Avelina scurried after Rory, clasping her hands behind her back as she walked. They presented an odd image; dainty princess with her wet curls and an old man in dirty work clothes. But the companionable way they walked together spoke volumes and the other stablehands hid small smiles as she walked past with Rory—a familiar sight but one that never failed to warm their hearts.

“An’ ‘ere we are!” he said, stopping in front of a particularly large stall reserved for Swift—Philip’s destrier mare. She poked her head quickly over the door, pitch black save for a white blaze that looked vaguely like lightning.

“Good morning, Swift!” Avelina crooned, catching the mare’s head in her hands and giving her nose a kiss. “Will you put Philip out of his misery today and have your foal?” the mare nibbled an errant lock of her hair and didn’t answer.

“In truth I don’ think she will, princess. P’rhaps she’s waitin’ fer Prince Philip to come see her himself.”

The thought made Avelina cackle wickedly and she turned away from the horse to shoot Rory a grin. “I’ll make sure to tell him that’s your expert opinion, perhaps he’ll finally admit he really cares and drag himself to the barn.”

The stablemaster smiled slightly, “Ye really shouldn’—”

“Princess Avelina!!”

Both of them turned their heads to look down the corridor they had walked up. A maid was bustling towards them, having hiked her dress up to her knees to keep it from getting dirty as she approached them.

“Lila! Your stockings are filthy!” Avelina said in horror, taking in the maid’s feet which wore her usual shoes and were subsequently soaked.

“I don’t think that’s something you can sound horrified about!” the maid said, glaring at her mistress, “Your dress is positively ruined… though I see you at least stole some galoshes before gallivanting off.”

“Borrowed, not stole.”

“Semantics.”

Both women broke out into broad smiles. “Why exactly are you here?”
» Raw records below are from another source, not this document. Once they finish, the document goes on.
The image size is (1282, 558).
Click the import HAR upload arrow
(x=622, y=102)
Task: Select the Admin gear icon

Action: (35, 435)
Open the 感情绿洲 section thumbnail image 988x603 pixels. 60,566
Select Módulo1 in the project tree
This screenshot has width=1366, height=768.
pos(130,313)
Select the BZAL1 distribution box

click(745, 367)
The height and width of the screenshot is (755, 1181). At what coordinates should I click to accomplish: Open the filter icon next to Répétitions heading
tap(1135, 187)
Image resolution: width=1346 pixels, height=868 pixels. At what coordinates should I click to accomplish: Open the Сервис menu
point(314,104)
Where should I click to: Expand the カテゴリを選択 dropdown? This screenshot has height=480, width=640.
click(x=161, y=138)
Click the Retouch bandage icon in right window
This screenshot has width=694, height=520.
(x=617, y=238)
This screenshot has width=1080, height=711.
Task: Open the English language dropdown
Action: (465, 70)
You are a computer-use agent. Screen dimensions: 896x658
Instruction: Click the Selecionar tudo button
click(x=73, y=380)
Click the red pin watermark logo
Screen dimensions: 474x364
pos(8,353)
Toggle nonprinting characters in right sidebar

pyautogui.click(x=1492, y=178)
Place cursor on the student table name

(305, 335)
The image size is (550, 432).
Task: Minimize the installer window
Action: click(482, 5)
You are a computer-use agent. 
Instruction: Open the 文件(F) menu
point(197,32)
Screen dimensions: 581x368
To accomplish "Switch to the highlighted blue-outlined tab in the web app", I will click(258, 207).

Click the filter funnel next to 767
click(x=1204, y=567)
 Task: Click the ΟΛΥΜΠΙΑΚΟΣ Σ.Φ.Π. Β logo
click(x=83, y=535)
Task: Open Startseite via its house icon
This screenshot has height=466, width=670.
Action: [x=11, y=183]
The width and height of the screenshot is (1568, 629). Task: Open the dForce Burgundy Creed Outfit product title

“To fetch you, of course. You’re welcome, by the way. Agnes was going to come herself, but I convinced her to let me go. I regret it a little now, she’s going to blame me when she sees the state you’re in.”

Avelina shrugged, “Oh well, I’m sure she’ll get over it.”

“Maybe you are, me? Not so much. You missed the White Mountain courier; the queen and Agnes are livid.”

“Please, as though my presence there would have changed anything.”

“Well, you don’t need to argue that with me,” Lila said cheerfully, as she hooked her arm through Avelina’s, shot Rory a smile and a nod, and began to steer the princess back the way they’d come. “The courier was quite handsome though. If the king ever actually concedes to give you to them I can at least console myself with the fact that there should be plenty of handsome knights for me to flirt with.”

“Unless they intentionally only send the handsome ones as couriers to trick us into feeling better about going.”

“Oh. I hadn’t thought of that. Well, thank you princess, now I have something fresh to worry about.”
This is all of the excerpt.